Thursday 31 May 2012

The DfE and Sir Michael's Cocoa

As ever, when I get a reply from the DfE, it gets posted here in the interests of balance. Followers of this blog may now recognised what looks a bit like a standard reply. Draw your own conclusions about that. However, here goes:

Sir Michael Wilshaw was appointed to the position of Her Majesty’s Chief Inspector as a result of his track record as an outstanding head teacher who has demonstrated that he can achieve excellent outcomes for pupils in deprived areas.
Successive Chief Inspectors have spoken without fear or favour about aspects of education and schools and it would be inappropriate for Ministers to appear to censure the Chief Inspector for doing so.

The Chief Inspector is accountable to Parliament, through the Education Select Committee, for his actions and for the performance of Ofsted.

The press and media can be selective in what they use from interviews and in the way that they present things.  What is important in considering Sir Michael’s comments is the underlying message he was making, which was that strong school leaders do not shy away from the difficult decisions that need to be made to bring about improvement in poor performing schools.


Well, that may all be true, but it doesn't solve the question of the untended geraniums!

Saturday 12 May 2012

Time for your cocoa, Sir Michael


What does Sir Michael Wilshaw think he's doing? At a time when his political boss is making slightly conciliatory noises and is apparently rowing back on no-notice inspection, this foolish old man is whipping up yet more vitriol against the teaching profession.

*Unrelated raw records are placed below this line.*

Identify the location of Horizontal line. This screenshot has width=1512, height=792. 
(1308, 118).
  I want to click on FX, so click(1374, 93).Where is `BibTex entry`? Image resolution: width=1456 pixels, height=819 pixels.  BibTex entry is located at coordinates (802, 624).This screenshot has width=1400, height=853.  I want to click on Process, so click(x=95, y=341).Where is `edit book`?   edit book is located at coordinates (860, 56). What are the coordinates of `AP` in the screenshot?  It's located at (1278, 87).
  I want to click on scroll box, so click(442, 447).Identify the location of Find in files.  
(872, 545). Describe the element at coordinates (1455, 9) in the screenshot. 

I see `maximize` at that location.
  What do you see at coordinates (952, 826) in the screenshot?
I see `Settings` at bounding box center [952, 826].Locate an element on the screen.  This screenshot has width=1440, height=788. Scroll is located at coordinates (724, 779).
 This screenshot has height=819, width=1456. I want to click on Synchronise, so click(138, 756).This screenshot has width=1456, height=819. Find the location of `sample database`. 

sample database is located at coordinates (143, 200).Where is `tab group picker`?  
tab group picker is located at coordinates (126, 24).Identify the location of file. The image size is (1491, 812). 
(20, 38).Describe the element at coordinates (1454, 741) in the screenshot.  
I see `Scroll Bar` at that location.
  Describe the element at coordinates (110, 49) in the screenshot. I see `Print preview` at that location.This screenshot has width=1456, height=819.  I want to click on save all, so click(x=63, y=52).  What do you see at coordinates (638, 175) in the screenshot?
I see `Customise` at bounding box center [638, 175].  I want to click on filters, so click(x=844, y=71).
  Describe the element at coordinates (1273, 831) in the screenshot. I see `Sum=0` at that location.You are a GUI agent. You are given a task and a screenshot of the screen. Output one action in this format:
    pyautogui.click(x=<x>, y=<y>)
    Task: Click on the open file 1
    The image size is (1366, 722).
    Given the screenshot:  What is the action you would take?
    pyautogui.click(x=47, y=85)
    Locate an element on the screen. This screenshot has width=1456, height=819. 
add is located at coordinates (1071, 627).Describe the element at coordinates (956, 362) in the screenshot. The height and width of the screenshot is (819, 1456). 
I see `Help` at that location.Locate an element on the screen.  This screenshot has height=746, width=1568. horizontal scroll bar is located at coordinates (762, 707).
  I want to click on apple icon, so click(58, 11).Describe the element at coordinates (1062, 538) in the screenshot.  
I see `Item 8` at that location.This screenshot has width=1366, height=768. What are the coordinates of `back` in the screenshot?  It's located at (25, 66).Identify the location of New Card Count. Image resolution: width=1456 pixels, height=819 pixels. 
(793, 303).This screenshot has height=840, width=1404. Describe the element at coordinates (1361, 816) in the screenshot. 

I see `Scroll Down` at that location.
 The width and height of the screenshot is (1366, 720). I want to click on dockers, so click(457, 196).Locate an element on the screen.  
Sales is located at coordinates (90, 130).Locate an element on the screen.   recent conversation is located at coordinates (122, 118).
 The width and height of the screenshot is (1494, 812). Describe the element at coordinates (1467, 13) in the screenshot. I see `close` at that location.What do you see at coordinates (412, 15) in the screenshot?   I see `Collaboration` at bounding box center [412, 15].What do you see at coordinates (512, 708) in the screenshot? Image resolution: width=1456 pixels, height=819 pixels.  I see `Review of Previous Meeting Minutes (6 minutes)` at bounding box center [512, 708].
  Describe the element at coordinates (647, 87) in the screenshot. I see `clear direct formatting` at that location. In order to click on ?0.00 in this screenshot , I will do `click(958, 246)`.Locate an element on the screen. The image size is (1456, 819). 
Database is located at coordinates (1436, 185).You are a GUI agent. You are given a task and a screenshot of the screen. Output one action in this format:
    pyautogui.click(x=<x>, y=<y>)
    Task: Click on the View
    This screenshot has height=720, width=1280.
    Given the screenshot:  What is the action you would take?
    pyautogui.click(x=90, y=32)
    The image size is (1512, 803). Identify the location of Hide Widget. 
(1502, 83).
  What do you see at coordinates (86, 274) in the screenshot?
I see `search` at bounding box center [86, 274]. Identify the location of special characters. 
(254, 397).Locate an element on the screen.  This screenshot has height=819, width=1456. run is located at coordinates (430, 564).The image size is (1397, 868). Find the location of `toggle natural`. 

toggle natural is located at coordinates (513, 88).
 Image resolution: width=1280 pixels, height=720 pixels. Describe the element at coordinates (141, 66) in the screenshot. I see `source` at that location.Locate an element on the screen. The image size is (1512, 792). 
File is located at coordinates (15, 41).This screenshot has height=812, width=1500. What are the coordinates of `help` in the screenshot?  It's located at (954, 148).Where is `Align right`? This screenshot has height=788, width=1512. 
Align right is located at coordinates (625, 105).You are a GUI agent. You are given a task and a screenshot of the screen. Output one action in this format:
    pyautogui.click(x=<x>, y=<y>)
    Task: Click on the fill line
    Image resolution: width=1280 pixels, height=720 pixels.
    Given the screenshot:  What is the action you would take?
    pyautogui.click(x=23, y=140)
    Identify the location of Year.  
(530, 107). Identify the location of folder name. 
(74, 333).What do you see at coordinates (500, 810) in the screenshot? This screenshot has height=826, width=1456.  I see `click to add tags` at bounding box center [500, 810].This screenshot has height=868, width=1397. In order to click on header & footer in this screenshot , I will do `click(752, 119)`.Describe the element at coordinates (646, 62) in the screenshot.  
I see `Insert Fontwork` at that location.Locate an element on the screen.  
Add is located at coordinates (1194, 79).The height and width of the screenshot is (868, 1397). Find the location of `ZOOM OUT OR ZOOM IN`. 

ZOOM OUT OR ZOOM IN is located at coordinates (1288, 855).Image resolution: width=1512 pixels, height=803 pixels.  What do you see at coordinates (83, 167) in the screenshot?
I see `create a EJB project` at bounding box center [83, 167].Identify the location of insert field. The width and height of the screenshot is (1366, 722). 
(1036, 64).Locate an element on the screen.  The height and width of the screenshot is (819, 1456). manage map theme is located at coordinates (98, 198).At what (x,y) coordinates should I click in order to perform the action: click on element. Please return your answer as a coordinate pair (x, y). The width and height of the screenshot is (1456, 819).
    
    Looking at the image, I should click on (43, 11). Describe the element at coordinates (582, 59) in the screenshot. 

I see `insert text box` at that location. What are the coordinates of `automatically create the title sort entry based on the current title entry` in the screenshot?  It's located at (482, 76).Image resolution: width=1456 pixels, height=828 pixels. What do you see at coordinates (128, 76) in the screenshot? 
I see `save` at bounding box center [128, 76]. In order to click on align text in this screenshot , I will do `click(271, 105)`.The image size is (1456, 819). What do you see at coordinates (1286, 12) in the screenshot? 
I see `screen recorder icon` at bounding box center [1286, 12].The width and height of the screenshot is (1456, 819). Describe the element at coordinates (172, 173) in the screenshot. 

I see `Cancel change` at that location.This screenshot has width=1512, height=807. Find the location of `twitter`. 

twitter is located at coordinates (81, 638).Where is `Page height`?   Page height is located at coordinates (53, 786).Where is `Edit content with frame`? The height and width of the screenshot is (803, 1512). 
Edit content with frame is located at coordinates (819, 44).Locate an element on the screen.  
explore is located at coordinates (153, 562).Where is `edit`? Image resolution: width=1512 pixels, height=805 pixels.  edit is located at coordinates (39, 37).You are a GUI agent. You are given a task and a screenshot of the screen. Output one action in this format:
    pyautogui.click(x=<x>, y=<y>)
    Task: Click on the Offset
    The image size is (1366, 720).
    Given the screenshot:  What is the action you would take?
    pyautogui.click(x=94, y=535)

The trouble is that, rather than tending geraniums on his allotment,  Michael Wilshaw has been diverted from a well-earned retirement to become head of Ofsted, a position that requires both professional integrity and great emotional intelligence, neither of which he would seem to have in great measure. To alienate the profession he claims to espouse is a blunder of considerable magnitude. But not necessarily if you are an elderly old boy locked in your own little world.

As we become elderly, three things tend to happen: our world view narrows somewhat around our own perspective, we get more irascible and willing to say things that previously we would keep private, and we tend to relate things more and more to ourselves. The Chief Inspector's performance to date suggests an early onset of just these things. When he was first in post, Michael Wilshaw spoke glowingly about the 'hero head' as if this was the pinnacle of leadership. Why did he take this view? Because he was a hero head, riding out of the sun to rescue a failing school. There is no denying that he did a magnificent job as head of Mossbourne and is rightly regarded as its saviour. However, being a hero head is not the only way; there have been equally highly regarded and successful heads whose management style has been collective and collegiate.

I remember an elderly aunt saying to me, 'you can get away with saying a lot more when you're ninety than when you're forty' and Wilshaw seems to have discovered the veracity of this quite early. Why else would he tell an assembly of headteachers that teachers don't know what stress is? The profession is already sick and tired of the way this man rubbishes it but he doesn't seem to learn. Instead, characteristic of his way of thinking, he turned the topic to himself, saying that stress was what his father felt,  searching for a job and what he felt, as a new headteacher in a time of industrial action.

What arrogance! Of course the unemployed are stressed, we all recognise it. Of course Wilshaw would have felt the stress of headship at that time, as were so many of his colleagues. The stress of the job is relative to the times. But to criticise headteachers for complaining while being well paid is disingenuous in the extreme. Teachers are feeling stressed, headteachers are worried about the way their profession is being judged by Ofsted. It is a characteristic of modern society that there are so many stressors, for the unemployed, of course, but for the employed too. People want to know they are  doing a good job - few teachers are the work-shy slackers Wilshaw would portray them.

Teaching is not the only job where there are high stress levels but, as Mary Bousted of ATL has pointed out, the HSE reports that it is the occupation with the third highest amount of work-related stress. The Chief Inspector is perfectly aware of this but perhaps chooses to be selectively deaf to it because he knows that his policies are a contributory factor. Somehow it all seems to fit in with the intractability of age and self-obsession. 

What shall we do about the problem called Sir Michael? Well, it might be time to move his chair into the sun, give him his cocoa and let him have an early night. The geraniums might need attention in the morning.